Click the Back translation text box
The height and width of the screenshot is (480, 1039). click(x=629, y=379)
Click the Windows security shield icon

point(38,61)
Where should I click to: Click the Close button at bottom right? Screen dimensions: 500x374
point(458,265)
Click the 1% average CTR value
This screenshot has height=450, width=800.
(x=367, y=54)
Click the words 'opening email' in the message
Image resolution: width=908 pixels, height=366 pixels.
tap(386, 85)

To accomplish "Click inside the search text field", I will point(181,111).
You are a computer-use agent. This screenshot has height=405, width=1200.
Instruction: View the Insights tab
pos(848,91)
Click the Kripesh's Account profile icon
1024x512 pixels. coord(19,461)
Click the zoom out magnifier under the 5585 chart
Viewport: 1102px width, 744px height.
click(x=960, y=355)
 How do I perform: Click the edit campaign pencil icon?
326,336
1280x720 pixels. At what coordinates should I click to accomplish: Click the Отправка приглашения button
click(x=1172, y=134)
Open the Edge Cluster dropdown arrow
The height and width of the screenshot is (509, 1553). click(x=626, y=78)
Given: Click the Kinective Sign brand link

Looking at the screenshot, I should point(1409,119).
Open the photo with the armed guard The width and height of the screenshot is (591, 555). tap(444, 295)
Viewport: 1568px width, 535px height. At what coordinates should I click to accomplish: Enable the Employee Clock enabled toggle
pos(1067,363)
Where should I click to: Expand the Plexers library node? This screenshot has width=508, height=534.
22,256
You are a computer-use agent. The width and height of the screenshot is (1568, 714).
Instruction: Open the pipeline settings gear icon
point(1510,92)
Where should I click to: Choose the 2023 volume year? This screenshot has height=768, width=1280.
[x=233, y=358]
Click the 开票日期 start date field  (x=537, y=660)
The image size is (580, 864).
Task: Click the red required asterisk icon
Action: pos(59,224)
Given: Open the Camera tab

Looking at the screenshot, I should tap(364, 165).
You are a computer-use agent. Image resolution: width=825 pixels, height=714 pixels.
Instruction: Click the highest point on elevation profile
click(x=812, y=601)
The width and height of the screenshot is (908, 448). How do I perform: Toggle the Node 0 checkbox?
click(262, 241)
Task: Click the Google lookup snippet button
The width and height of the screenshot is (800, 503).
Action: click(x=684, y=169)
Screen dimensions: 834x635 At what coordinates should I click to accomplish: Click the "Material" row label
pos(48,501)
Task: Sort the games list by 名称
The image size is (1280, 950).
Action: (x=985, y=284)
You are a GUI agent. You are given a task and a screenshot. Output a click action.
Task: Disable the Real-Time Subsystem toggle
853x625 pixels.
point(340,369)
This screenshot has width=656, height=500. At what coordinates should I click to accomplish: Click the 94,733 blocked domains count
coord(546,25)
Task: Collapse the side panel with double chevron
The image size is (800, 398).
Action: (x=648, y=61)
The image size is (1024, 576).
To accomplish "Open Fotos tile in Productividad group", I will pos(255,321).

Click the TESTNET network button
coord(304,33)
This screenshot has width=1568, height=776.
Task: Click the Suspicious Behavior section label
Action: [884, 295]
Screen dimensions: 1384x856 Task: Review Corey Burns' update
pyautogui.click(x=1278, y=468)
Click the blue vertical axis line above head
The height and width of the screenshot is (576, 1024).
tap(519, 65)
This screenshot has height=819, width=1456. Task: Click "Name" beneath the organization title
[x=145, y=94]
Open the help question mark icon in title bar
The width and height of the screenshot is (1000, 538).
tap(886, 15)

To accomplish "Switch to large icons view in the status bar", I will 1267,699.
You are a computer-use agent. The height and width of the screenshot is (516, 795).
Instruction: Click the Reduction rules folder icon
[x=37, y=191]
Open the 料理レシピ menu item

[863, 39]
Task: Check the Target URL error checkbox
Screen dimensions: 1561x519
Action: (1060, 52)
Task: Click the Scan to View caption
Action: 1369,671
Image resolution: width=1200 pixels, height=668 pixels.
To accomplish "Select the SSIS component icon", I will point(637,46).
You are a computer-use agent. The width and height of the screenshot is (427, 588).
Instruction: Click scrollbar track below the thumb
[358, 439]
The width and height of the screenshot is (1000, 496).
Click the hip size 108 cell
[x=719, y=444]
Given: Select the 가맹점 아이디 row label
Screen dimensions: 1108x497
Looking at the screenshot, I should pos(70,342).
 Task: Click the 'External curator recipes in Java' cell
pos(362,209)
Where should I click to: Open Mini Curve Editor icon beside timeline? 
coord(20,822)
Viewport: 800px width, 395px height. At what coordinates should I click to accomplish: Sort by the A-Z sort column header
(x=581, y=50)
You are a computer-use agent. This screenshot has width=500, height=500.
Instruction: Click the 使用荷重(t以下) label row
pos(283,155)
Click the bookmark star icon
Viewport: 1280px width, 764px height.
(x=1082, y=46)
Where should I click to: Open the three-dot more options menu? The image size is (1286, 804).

#####

* [How to complete this task]:
Starting at the line above that holds "Where should I click to: Choose" and ending at the line that holds "Task: Click the Google lookup snippet button", transcribe each line exactly and include no other lines.

* [Answer box]:
Where should I click to: Choose the 2023 volume year? This screenshot has height=768, width=1280.
[x=233, y=358]
Click the 开票日期 start date field  (x=537, y=660)
The image size is (580, 864).
Task: Click the red required asterisk icon
Action: pos(59,224)
Given: Open the Camera tab

Looking at the screenshot, I should tap(364, 165).
You are a computer-use agent. Image resolution: width=825 pixels, height=714 pixels.
Instruction: Click the highest point on elevation profile
click(x=812, y=601)
The width and height of the screenshot is (908, 448). How do I perform: Toggle the Node 0 checkbox?
click(262, 241)
Task: Click the Google lookup snippet button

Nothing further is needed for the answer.